PROBLEMS AND TASKS:
- A) Print the post about the poop exhibit from "We walked around" to "the Edo period.".
- B) For each statement, say yes or no depending on whether it agrees with the post about the poop exhibit, and quote the deciding words from the post: (i) the first tube on the counter had a floral deodorant smell; (ii) the kids formed their model unchi out of paper; (iii) the clogs were designed in red and white.
═════ TEXT SHOWN ═════
Yes, my friends, in Japan Super Poop to the rescue!!!

And, now a look at some animal poops.  On the right, there were three tubes on a counter.  The kids just picked them up and started sniffing.  Uuuhhhh...I'd be a little skeptical of a station that asked me to sniff something in a POOP exhibit!!!  And, they were fooled into a false sense of security...the first tube was a floral deodorant smell.  The second tube....blech, ugh, hack, gag....yeah, you get the idea!  The third tube was a mixture of deodorant and unchi smell.  I left that station for the kids to explore.

We walked around the corner and the kids were able to form their own model unchi out of clay and then place them in a Japanese benjo.
Garytt's model poo

Mackenzie making her unchi and watching a strange (and, I use that term loosely here considering this whole experience is way off the normal meter)...a strange movie with dancing and fighting poops set to music.

Here is a toilet bowl and clogs (used in front of a urinal or a squat toilet so splashes don't get on your toes).  These are designed in blue and white, which was a very trendy thing back in the Edo period.
═════ RECORDS SUPPLIED ═════
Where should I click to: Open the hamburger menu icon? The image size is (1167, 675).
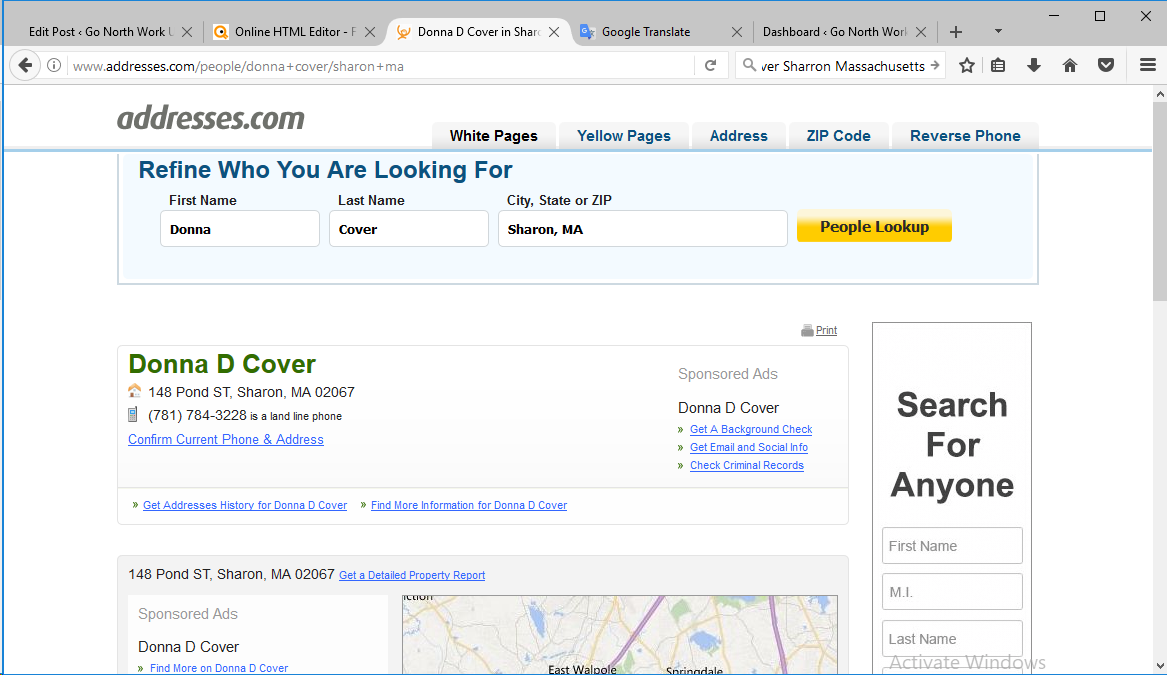tap(1147, 65)
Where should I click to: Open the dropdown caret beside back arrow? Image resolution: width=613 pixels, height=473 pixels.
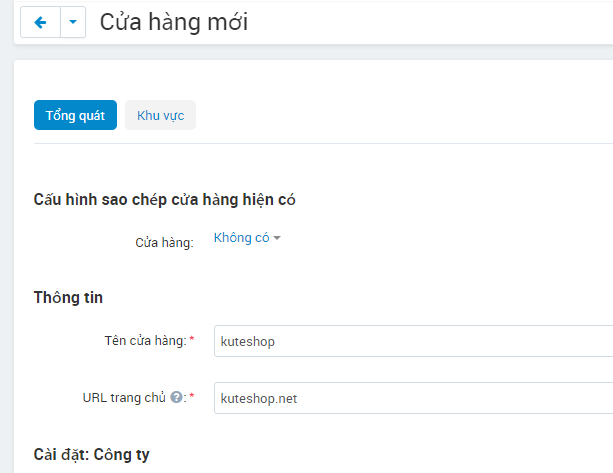click(73, 22)

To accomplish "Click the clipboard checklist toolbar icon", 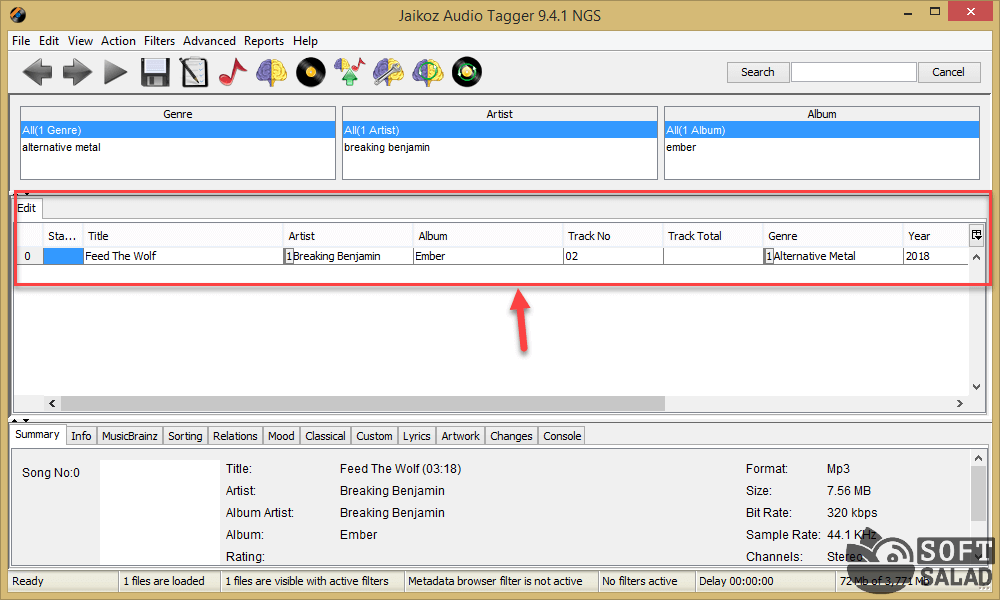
═════
ANSWERS TO THIS EXERCISE:
- A)
We walked around the corner and the kids were able to form their own model unchi out of clay and then place them in a Japanese benjo.
Garytt's model poo

Mackenzie making her unchi and watching a strange (and, I use that term loosely here considering this whole experience is way off the normal meter)...a strange movie with dancing and fighting poops set to music.

Here is a toilet bowl and clogs (used in front of a urinal or a squat toilet so splashes don't get on your toes).  These are designed in blue and white, which was a very trendy thing back in the Edo period.

- B)
(i) Yes: "the first tube was a floral deodorant smell"
(ii) No: "form their own model unchi out of clay"
(iii) No: "These are designed in blue and white"